• **YOUR INSTRUCTIONS**:
Beginning with the line that includes "This screenshot has width=1363, height=896." and ending with the last line, print the records exactly, leaving every picture out.

━━ DATA SUPPLIED

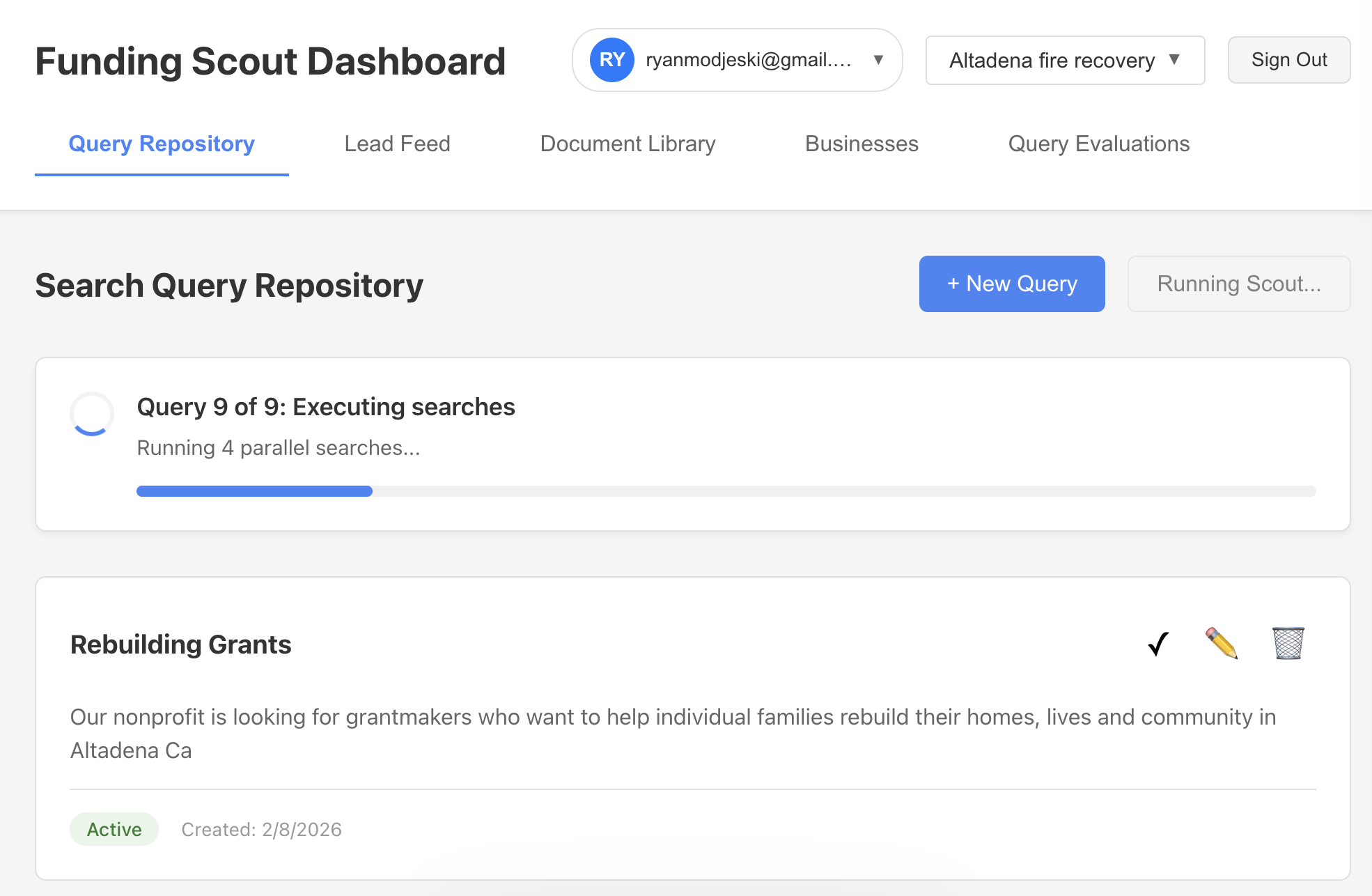Viewport: 1372px width, 896px height.
Task: View the Query Evaluations tab
Action: tap(1098, 144)
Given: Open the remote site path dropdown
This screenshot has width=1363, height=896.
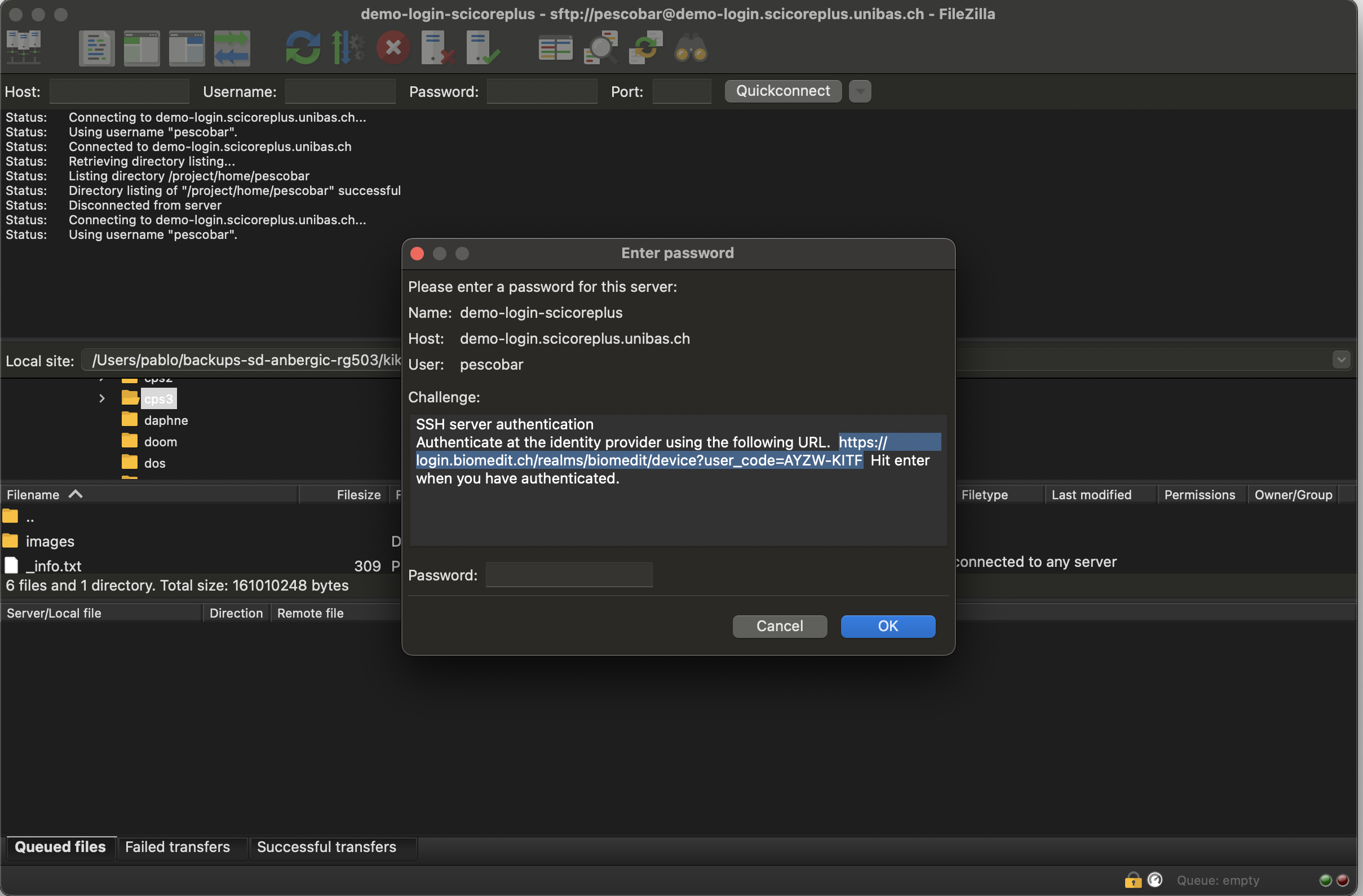Looking at the screenshot, I should click(1340, 360).
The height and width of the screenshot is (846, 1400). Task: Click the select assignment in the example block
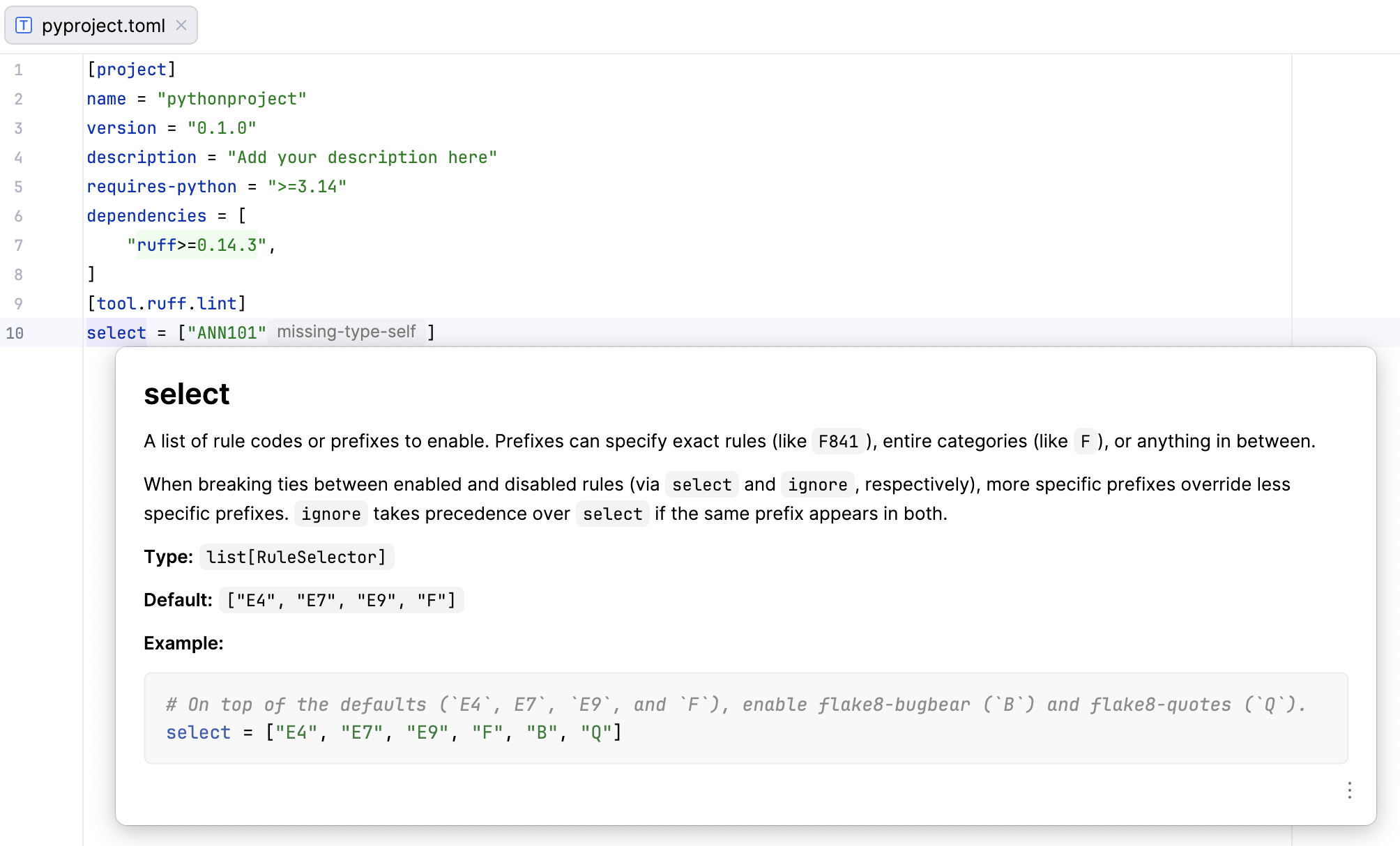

━━━━

• **COMPLETED EXERCISE**:
This screenshot has width=1363, height=896.
Looking at the screenshot, I should click(1340, 360).
The height and width of the screenshot is (846, 1400). Task: Click the select assignment in the example block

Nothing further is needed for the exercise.